Optimizing Memory Usage and Accesses on CUDA-Based Recurrent Pattern Matching Image Compression
Domingues, P.
; Silva, J.S.
; Ribeiro, TR
;
Rodrigues, Nuno M. M.
; Carvalho, M.
;
Faria, S.M.M.
Optimizing Memory Usage and Accesses on CUDA-Based Recurrent Pattern Matching Image Compression, Proc Computational Science and Its Applications - ICCSA, Guimarães, Portugal, Vol. 8582, pp. 560 - 575 - DOI: 10.1007/978-3-319-09147-1_41, July, 2014.

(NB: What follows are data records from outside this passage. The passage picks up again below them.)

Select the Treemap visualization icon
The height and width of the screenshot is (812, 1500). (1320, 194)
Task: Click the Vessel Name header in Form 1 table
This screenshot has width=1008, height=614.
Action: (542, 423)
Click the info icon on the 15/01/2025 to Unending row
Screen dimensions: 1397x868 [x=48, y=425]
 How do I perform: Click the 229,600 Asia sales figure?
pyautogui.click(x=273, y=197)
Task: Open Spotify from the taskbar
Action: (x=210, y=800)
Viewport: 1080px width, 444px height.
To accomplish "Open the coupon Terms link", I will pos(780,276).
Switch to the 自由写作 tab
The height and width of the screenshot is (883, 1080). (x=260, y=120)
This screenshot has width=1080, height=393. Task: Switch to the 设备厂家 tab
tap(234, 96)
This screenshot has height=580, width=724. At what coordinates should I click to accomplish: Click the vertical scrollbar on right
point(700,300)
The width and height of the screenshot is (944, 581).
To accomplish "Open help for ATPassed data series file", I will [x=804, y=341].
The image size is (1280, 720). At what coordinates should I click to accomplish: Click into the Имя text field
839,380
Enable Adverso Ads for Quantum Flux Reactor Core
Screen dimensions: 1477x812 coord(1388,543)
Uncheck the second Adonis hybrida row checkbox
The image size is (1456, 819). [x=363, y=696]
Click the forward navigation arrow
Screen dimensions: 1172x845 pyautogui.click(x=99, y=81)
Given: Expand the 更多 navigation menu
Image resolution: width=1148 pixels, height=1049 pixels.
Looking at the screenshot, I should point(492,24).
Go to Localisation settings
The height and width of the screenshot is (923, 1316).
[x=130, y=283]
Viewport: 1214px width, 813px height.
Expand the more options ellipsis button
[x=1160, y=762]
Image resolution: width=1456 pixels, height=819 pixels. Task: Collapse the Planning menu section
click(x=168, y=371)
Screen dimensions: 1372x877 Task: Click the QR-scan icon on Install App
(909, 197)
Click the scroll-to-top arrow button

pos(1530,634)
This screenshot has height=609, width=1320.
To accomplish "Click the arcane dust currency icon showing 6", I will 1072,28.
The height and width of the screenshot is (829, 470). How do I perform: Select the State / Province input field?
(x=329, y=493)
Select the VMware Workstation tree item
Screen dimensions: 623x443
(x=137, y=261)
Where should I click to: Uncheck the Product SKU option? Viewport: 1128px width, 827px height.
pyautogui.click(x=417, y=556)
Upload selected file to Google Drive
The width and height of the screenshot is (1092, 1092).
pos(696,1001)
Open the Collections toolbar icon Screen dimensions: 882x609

Digital Object Identifier: 10.1007/978-3-319-09147-1_41
Abstract
This paper reports the adaptation of the Multidimensional Multiscale Parser (MMP) algorithm to CUDA, focusing on memory optimization issues. MMP is a lossy compression algorithm for images that achieves compression quality and bitrate which surpasses standards such as H.264 and JPEG2000. However, the high computational complexity of the algorithm results in large execution times for encoding operations. For example, to encode the 512 × 512 Lenna image on a 2013’s state of the art Intel Xeon, MMP requires nearly 9000 seconds. The goal to port MMP to CUDA manycore platforms is to speedup the algorithm,
maintaining full compatibility with the CPU-based version. One of the main challenges to adapt MMP to manycore is related to the algorithm dependency on a pattern codebook which is dynamically built during the execution. This forces the processing of the blocks of the input image to be performed sequentially, making MMP a non-trivial candidate
for adaptation to manycore GPUs. Nonetheless, by porting the costliest MMP operations, CUDA-MMP achieves a 12× speedup over the sequential version when ran over an NVIDIA GTX 680. Moreover, by further heavily optimizing memory operations of CUDA-MMP, we attain an overall 17.1× speedup relatively to the sequential version. This paper deals essentially on the memory optimizations performed at the GPU level, focusing on the layout of data structures in memory, on the type of GPU memory – shared, constant and global – and on achieving coalesced accesses.